I recently got a notice that the traffic on this site had reached 80% of the budgeted transfer for the month. This is not necessarily bad news — occasionally someone posts a link to Reddit and traffic spikes for a while. However, the stats page looked completely normal. HMM.
Fortunately, Apache (the webserver program) keeps a log of all accesses to the website. Looking through the file, it seems that several rather asocial individuals in Romania, China, and other places had picked up the “hobby” of running scripts to attack websites, in hopes of using them to send out spam. People Are No Damn Good, as my grandmother often points out.
Apache’s log files, however, are pretty big. The current access.log file is some 180MB. Clearly the solution here is to fight scripting with scripting.
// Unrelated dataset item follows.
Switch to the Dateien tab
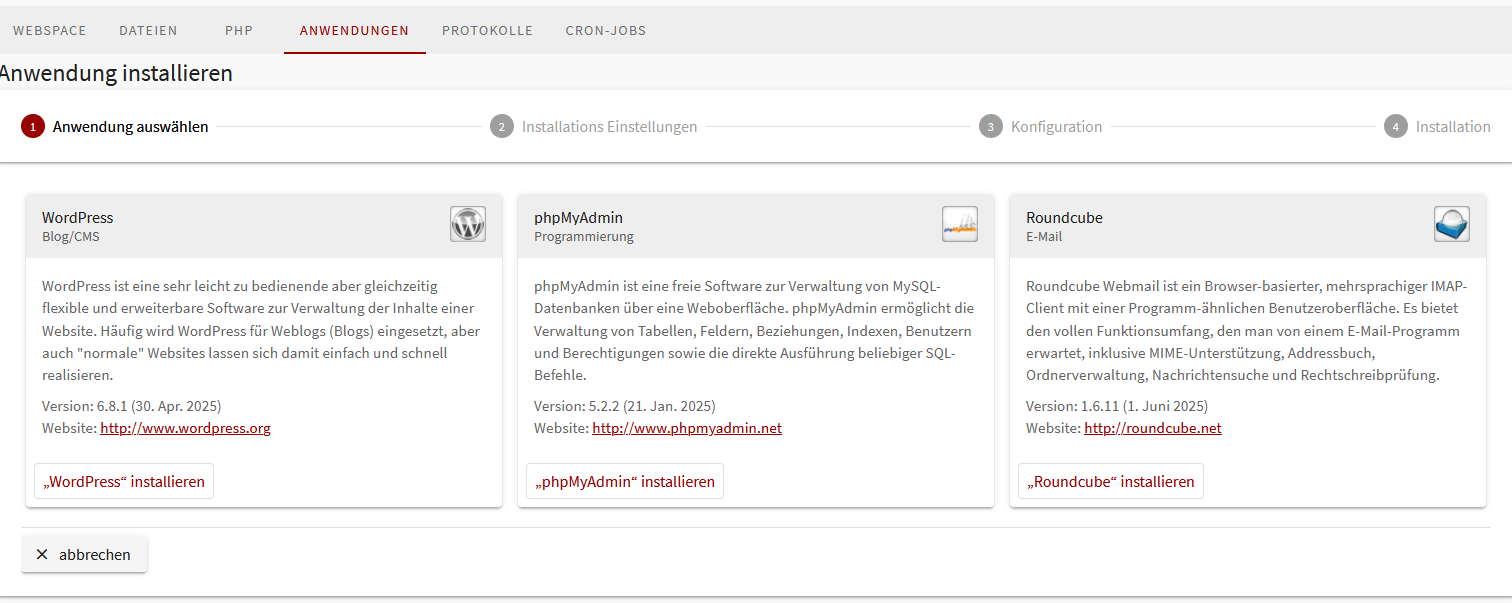This screenshot has width=1512, height=603. pos(148,31)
Here are some of the relevant tools:
cat: short for “catalog.” This simply types out a file, either to the display (the default) or to another program. Cat will be used here to simply print out the whole access.log file.
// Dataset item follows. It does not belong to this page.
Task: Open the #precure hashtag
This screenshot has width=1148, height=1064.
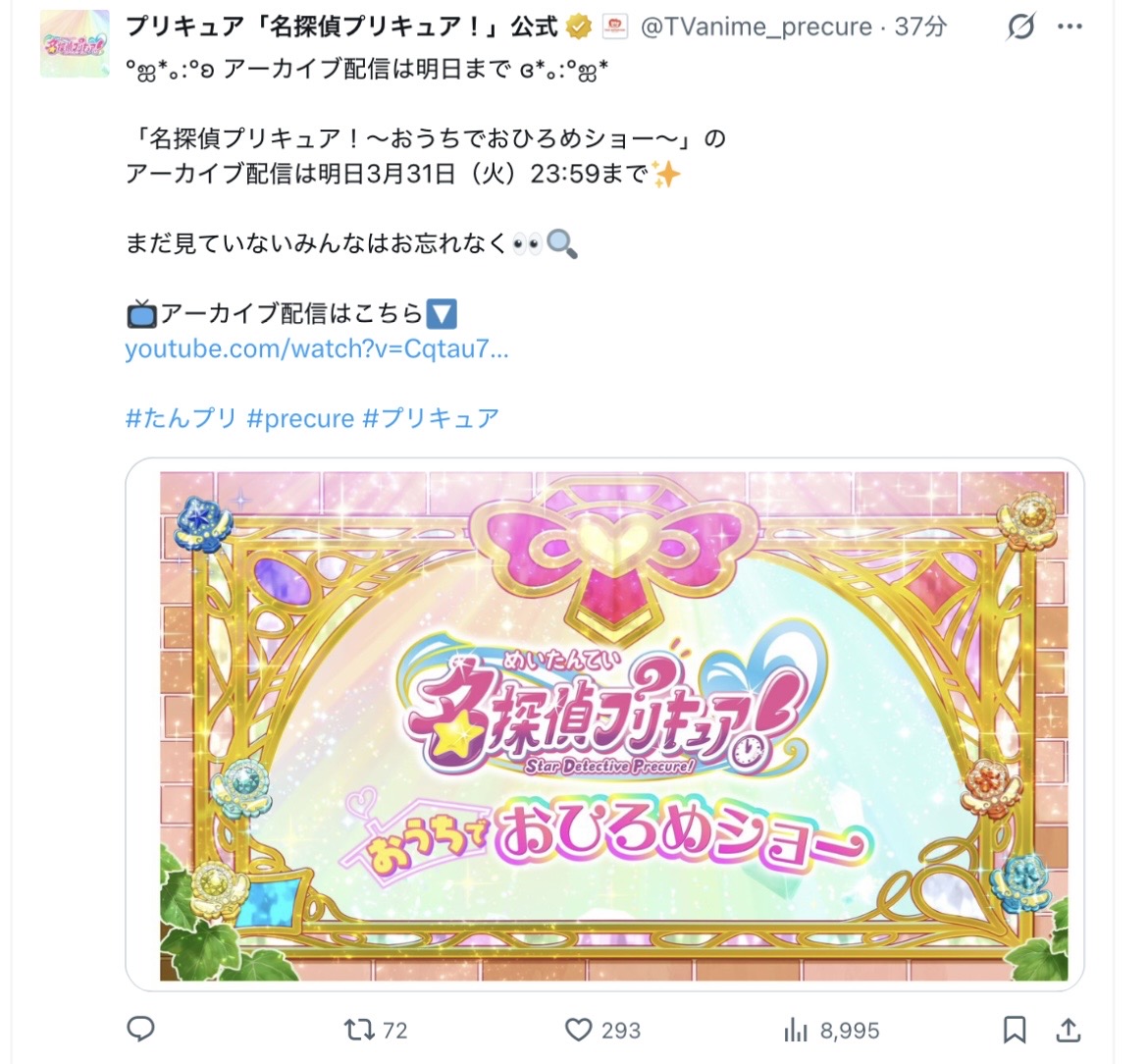Action: pos(300,418)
grep: Grep finds lines of a file containing something. In this case, we’re interested in anyone accessing a file called xmlrpc.php. Grep will take the input from cat, and pass on only the lines containing this string.
cut: I learned about this one today. Cut can select out a particular section of lines, based on character count. While the later Awk step (see below) probably makes this unnecessary, I used Cut to select just characters 1-15 of each line of text. This stripped version is then passed along to…
sort: Does what it says. It takes in a text file and sorts it into alphanumeric order. This prepares the file to be processed by…
uniq: This takes in a sorted file and removes all duplicate lines. From here, the (greatly shortened) file is then passed to:
awk: Awk is a general-purpose string processor, with lots of features. I don’t yet know a lot about it, but I’m using it here to retain only the characters before the first whitespace — and then add a scripting command around that.
So, using all of the above in order, I came up with the one-liner:
cat access.log | grep xmlrpc.php | cut -c1-15 | sort | uniq -u | awk ‘{print ” sudo /sbin/iptables -A INPUT -s “$1” -j DROP “}’ > loserfile
This command prints out the webserver access log, finds any instances of attackers attempting to access xmlrpc.php, locates their IP addresses from the relevant line, and creates a command to instruct the firewall to ignore all traffic from those IPs. Once “loserfile” is set executable and then run, the new rules go into place.
As the graph below shows, the tactic seems to have worked.
Hasta la vista, fetchers.